For end-users of Grid Engine job scheduler power saving shall be as invisible as possible: All Grid Engine interfaces shall be usable as today and must also have the same timing characteristics. Only caveat is the switching-on delay in the execution of workload, but this shall affect workload processing only when it is "instantly" given to Grid Engine. For workload that was passed to Grid Engine "early enough" any execution delay shall be ruled out.

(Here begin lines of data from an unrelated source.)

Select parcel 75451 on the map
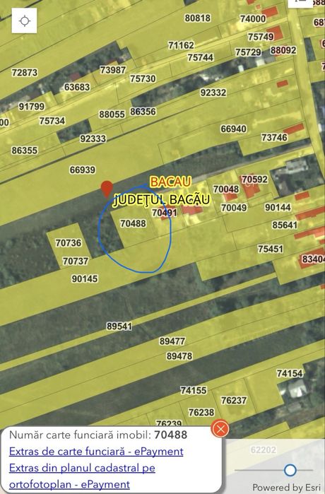 click(x=270, y=249)
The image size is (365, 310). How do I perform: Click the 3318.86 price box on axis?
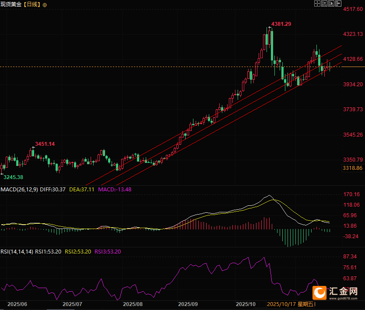pyautogui.click(x=353, y=168)
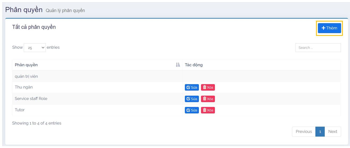The height and width of the screenshot is (148, 350).
Task: Click the Phân quyền column header text
Action: coord(26,65)
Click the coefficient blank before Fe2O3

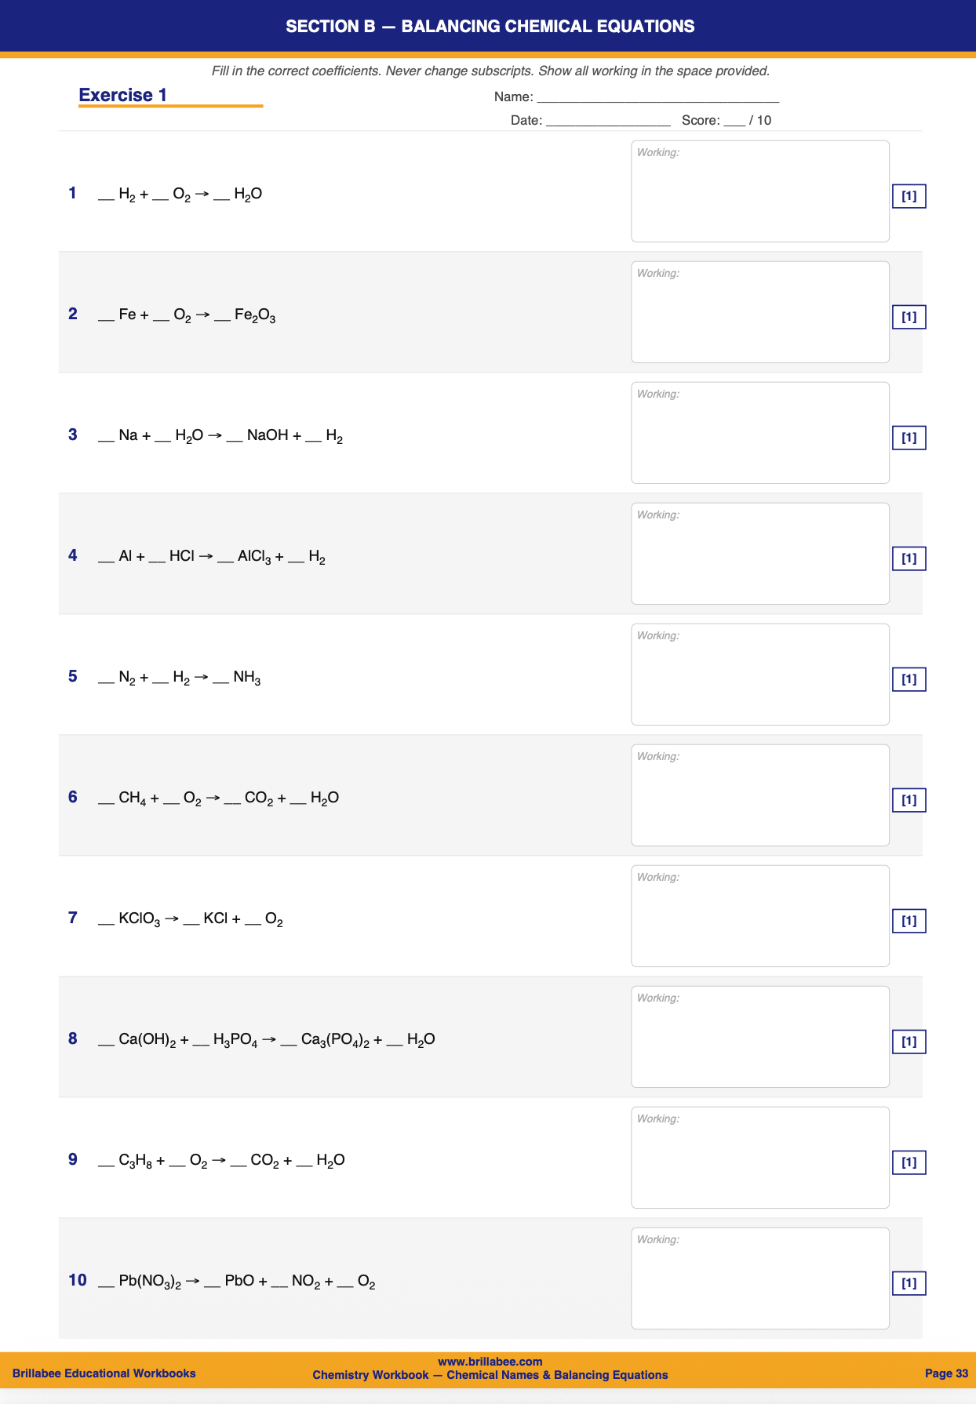coord(222,317)
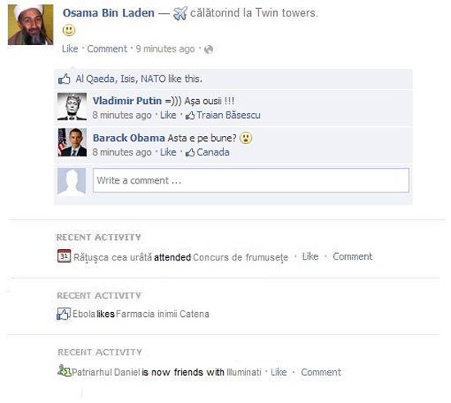This screenshot has width=451, height=403.
Task: Click Comment under the main post
Action: pos(107,49)
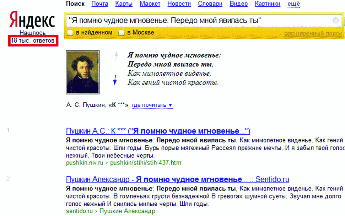Open the Sentido.ru search result title

pos(177,179)
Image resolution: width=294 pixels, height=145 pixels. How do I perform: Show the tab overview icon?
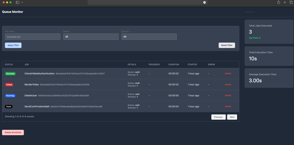291,2
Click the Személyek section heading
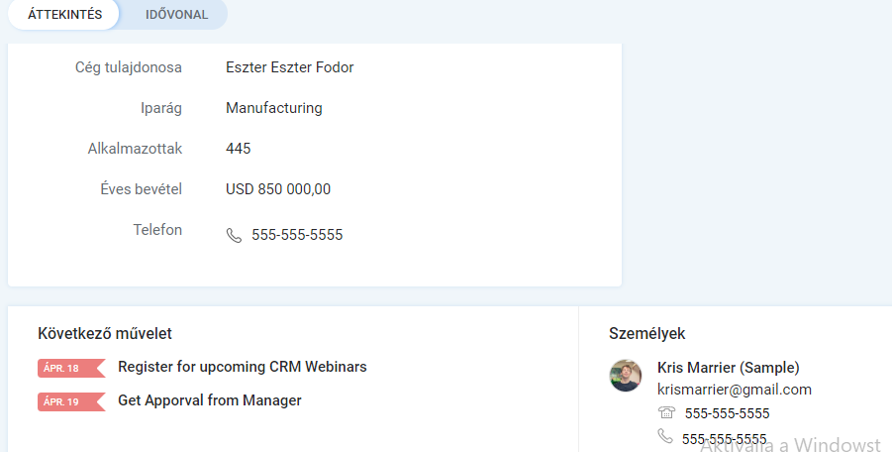The width and height of the screenshot is (892, 452). (646, 334)
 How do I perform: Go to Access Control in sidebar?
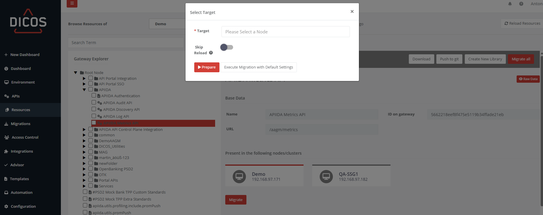click(25, 137)
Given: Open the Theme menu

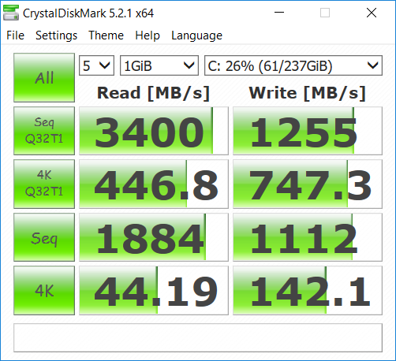Looking at the screenshot, I should (x=106, y=35).
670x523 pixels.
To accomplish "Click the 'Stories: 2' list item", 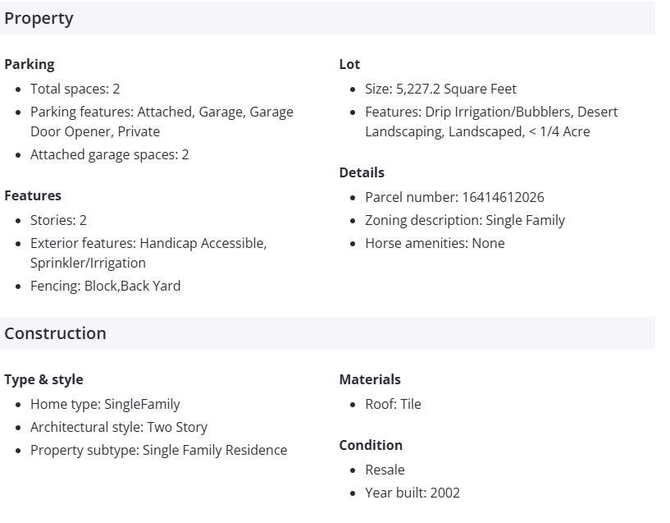I will coord(58,220).
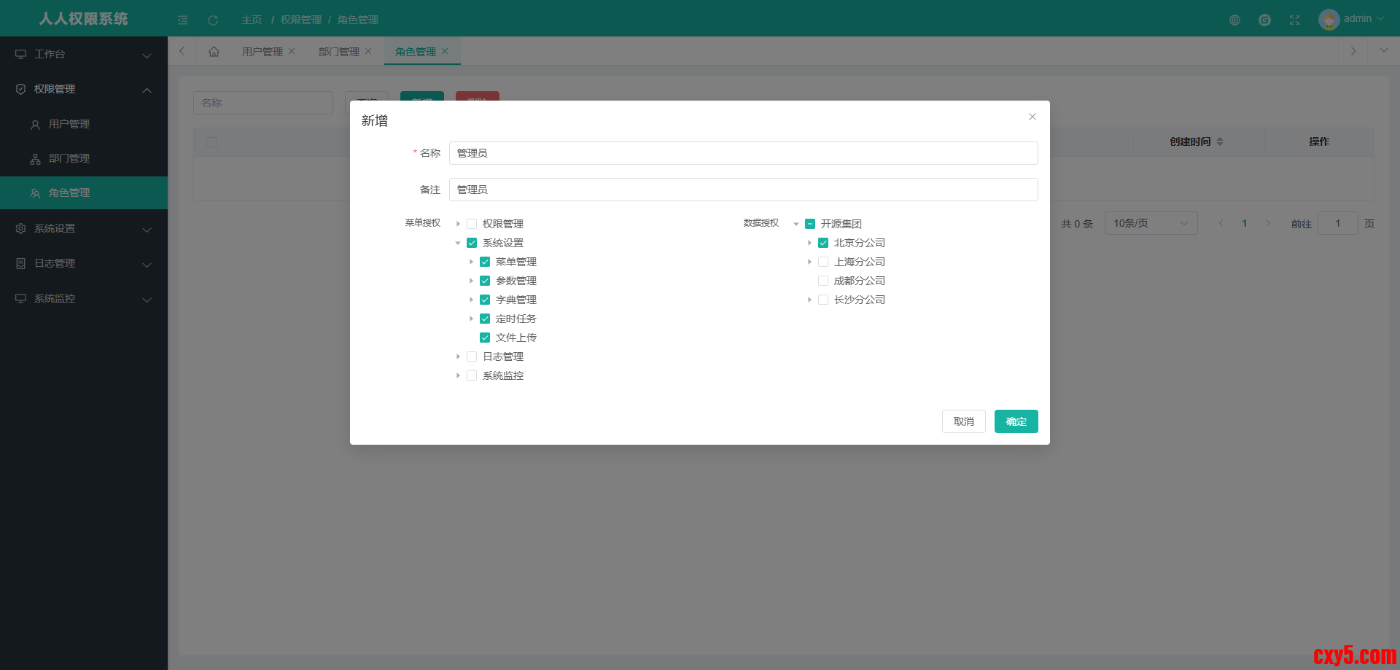
Task: Open 用户管理 in the sidebar menu
Action: [69, 124]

Administrators and operators
Grid Engine administrators and operators must have a means
- to monitor which nodes are currently on/off
- to monitor when it is planned to switch a node on/off
- to overrule power saving for nodes or groups of nodes as to rule out switching-on delays at peak times
Grid Engine core system
The task of Grid Engine job scheduler is to provide information about current and future execution node utilization. Besides it must consider also switched off nodes with reservation scheduling.
- it is necessary to keep also switched off nodes in the list of execution nodes, but there is a need for a "switched-off" state with execution hosts so that the job scheduler (a) continues to consider switched-off nodes with it's reservation scheduling and (b) allows advance reservations be requested also on switched-off nodes
- need a means to extract schedule information from the job scheduler so that a power on/off decision making component can act in sync with job scheduler. That is needed for comprehensible and reasonable behaviour of the overall arrangement. Schedule information must compromise a snapshot of node allocations due to (a) advance reservations, (b) scheduled workload "-R y" and (c) unscheduled workload "-R n"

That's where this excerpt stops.